Norway’s Yara to Benefit from Cheap Energy

Norway’s Yara to Benefit from Cheap Energy

Fertilizer producer Yara International said on Thursday (21 April) that its first-quarter earnings were stronger than expected, while also hinting that lower energy costs in the next two quarters would further help its performance. The company, like many other fertilizer producers, has been forced to cut costs and increase spending on research and development to become more competitive in the face of challenging market conditions.

Yara’s CEO, Svein Tore Holsether, said that the company had produced strong results in a difficult market environment, where weaker fertilizer prices and lower deliveries had a negative impact on earnings. “Lower natural gas cost in Europe continued to improve Yara’s competitive position during the quarter,” he said.
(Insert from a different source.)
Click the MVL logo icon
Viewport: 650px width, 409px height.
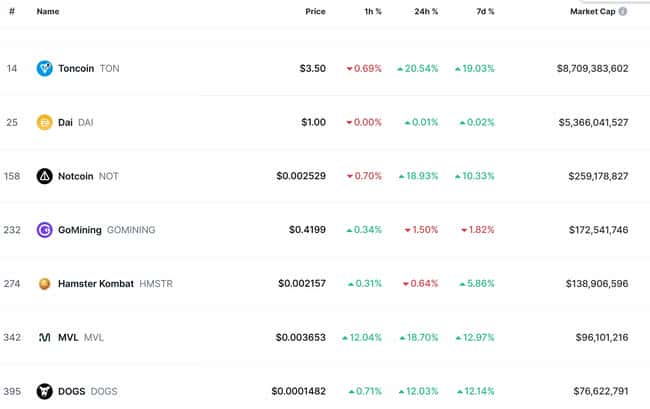45,338
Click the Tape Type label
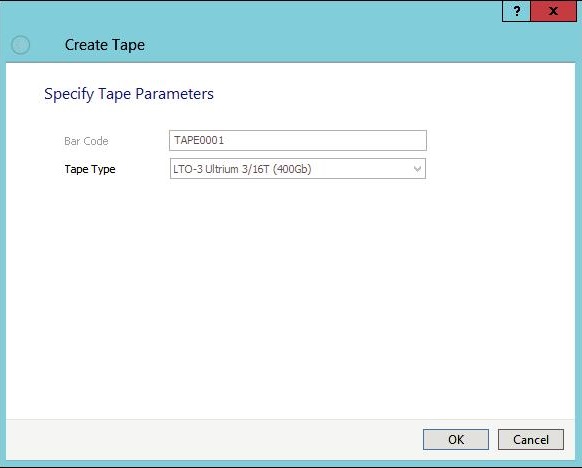Screen dimensions: 582x468 pos(90,169)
Yara, being a big energy consumer, said that its energy costs in the second quarter of this year would be lower compared to the same period last year thanks to low oil and gas prices. The company’s earnings before interest, taxes, depreciation and amortization, excluding one-offs, of 5.1 billion crowns ($628.47 million) in the quarter, were down from 5.7 billion in 2015, but above analysts’ estimates for 4.9 billion.

“Given the fall in share price the last months, the market’s expectations for the quarter had clearly come down ahead of the report,” Thomas Nielsen of Norwegian fund Odin commented. Yara International ASA is a Norwegian chemical company whose largest business area is the production of nitrogen fertilizer but its other production units also cover dry ice, nitrates, ammonia, urea and other nitrogen-based chemicals. The company’s shares have gone down by 18 percent over the past year as a result of the weakness in the world’s global fertilizer market.